▸ TASK: Return all the lines below exactly. Any picture among them is omitted.

[Data excerpts]
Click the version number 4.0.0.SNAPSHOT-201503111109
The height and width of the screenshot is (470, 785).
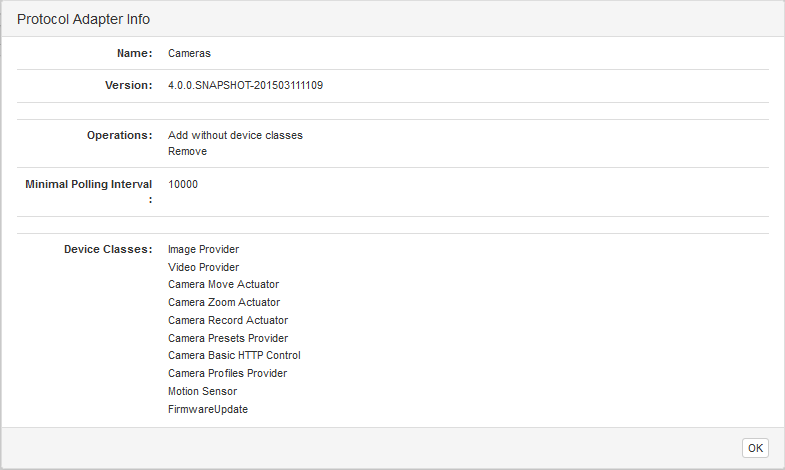245,86
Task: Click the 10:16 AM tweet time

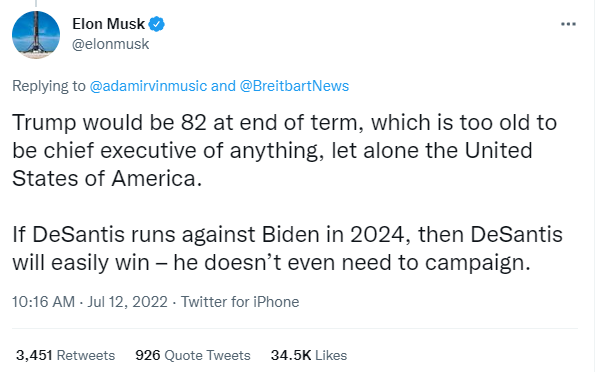Action: [43, 302]
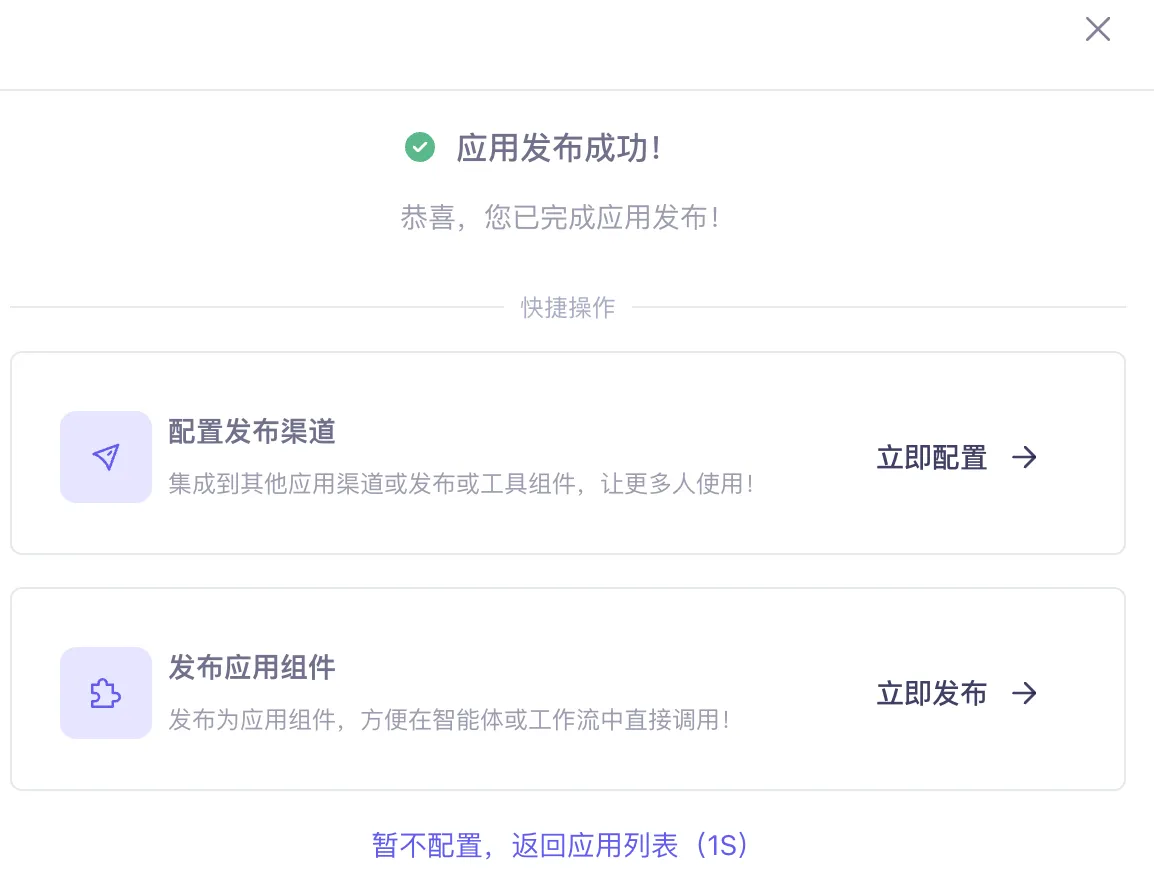Click the paper plane channel icon

[x=106, y=457]
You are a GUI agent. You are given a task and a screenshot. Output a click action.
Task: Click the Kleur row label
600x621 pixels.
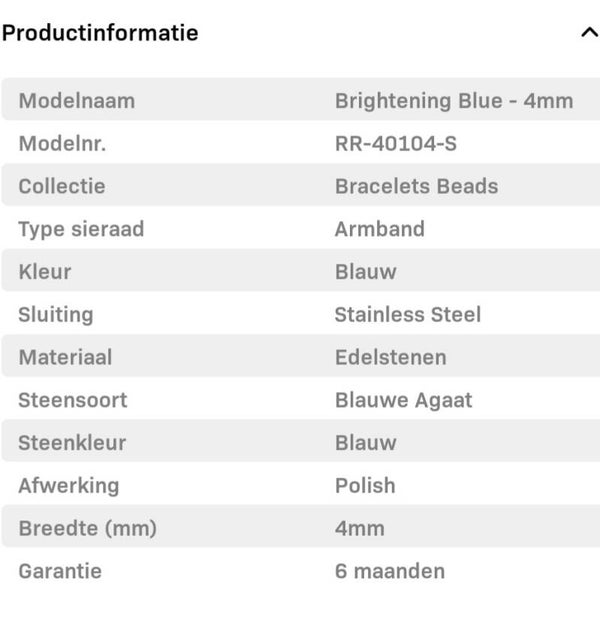pyautogui.click(x=45, y=271)
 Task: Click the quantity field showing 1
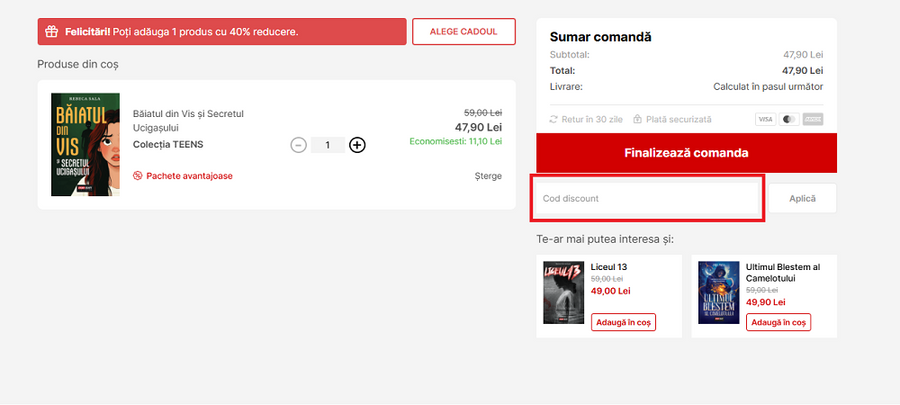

▸ REPLY:
Click the version number 4.0.0.SNAPSHOT-201503111109
The height and width of the screenshot is (470, 785).
245,86
Task: Click the 10:16 AM tweet time

Action: [43, 302]
Click the paper plane channel icon

[x=106, y=457]
You are a GUI agent. You are given a task and a screenshot. Output a click action.
Task: Click the Kleur row label
600x621 pixels.
pyautogui.click(x=45, y=271)
 Task: Click the quantity field showing 1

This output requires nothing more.